WHAT IS BEING ASKED -> The entries are to be duplicated exactly, though any picture in them must be omitted.

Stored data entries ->

****

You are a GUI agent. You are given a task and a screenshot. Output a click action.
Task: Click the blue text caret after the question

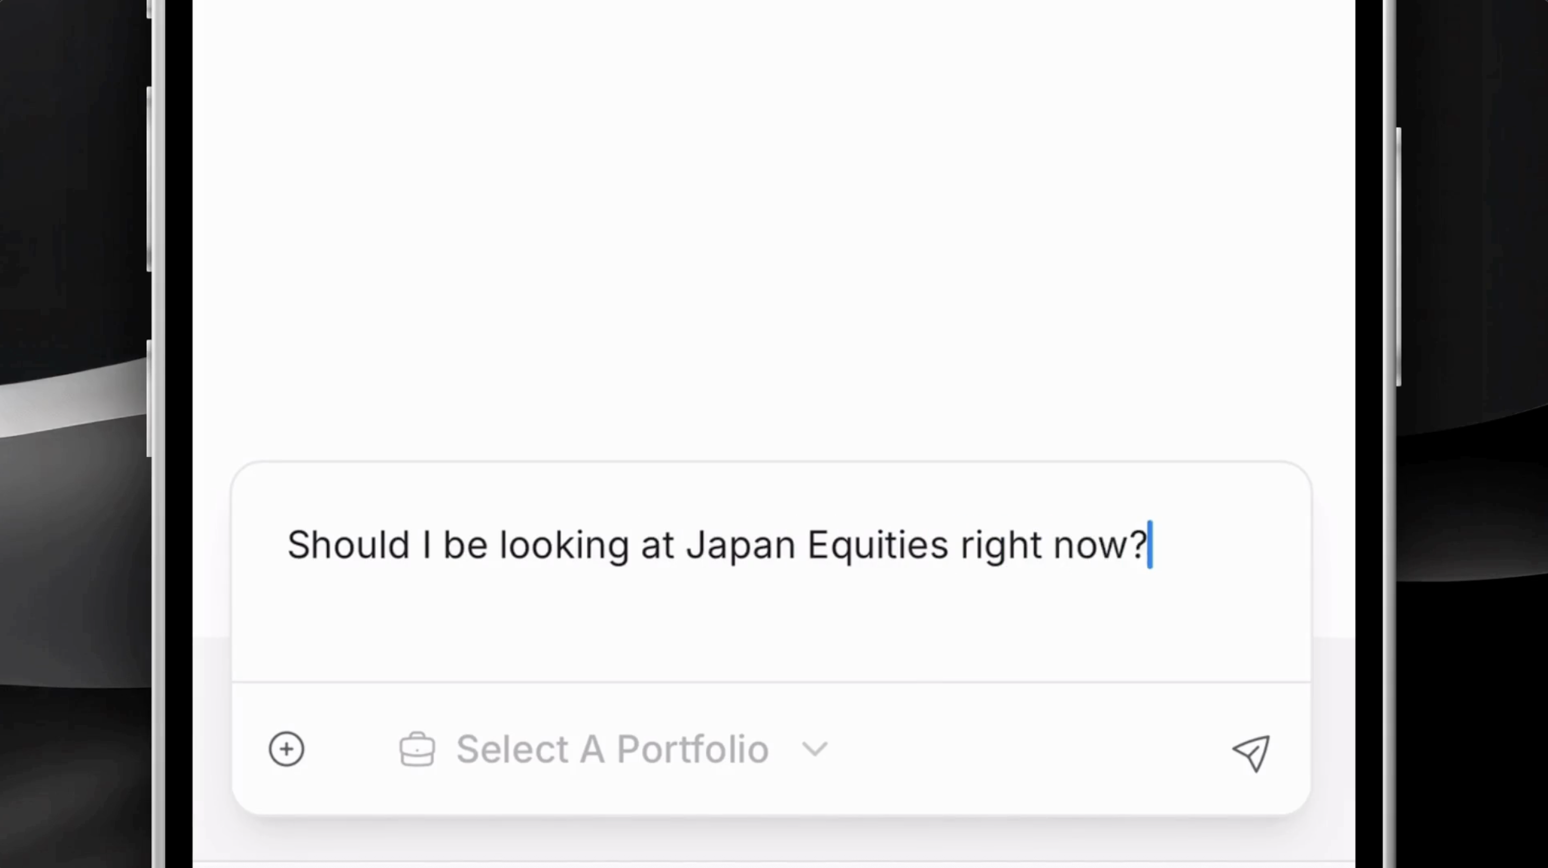pos(1150,544)
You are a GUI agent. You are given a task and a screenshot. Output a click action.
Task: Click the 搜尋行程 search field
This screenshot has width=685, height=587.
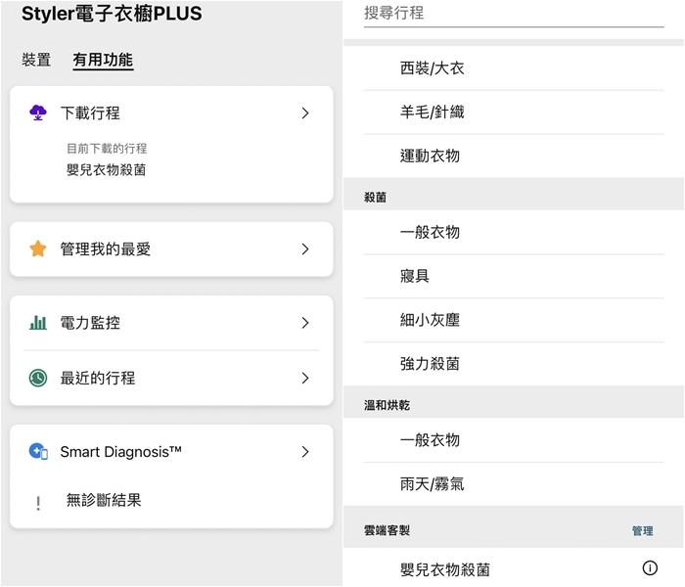point(499,14)
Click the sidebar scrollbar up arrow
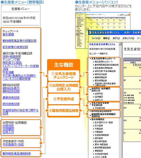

****

ANSWER SECTION ->
You are a GUI agent. You are given a task and a screenshot. Output a click action.
Task: Click the blue text caret after the question

pos(1150,544)
You are a GUI agent. You are given a task and a screenshot. Output a click action.
Task: Click the 搜尋行程 search field
This screenshot has width=685, height=587.
point(499,14)
Click the sidebar scrollbar up arrow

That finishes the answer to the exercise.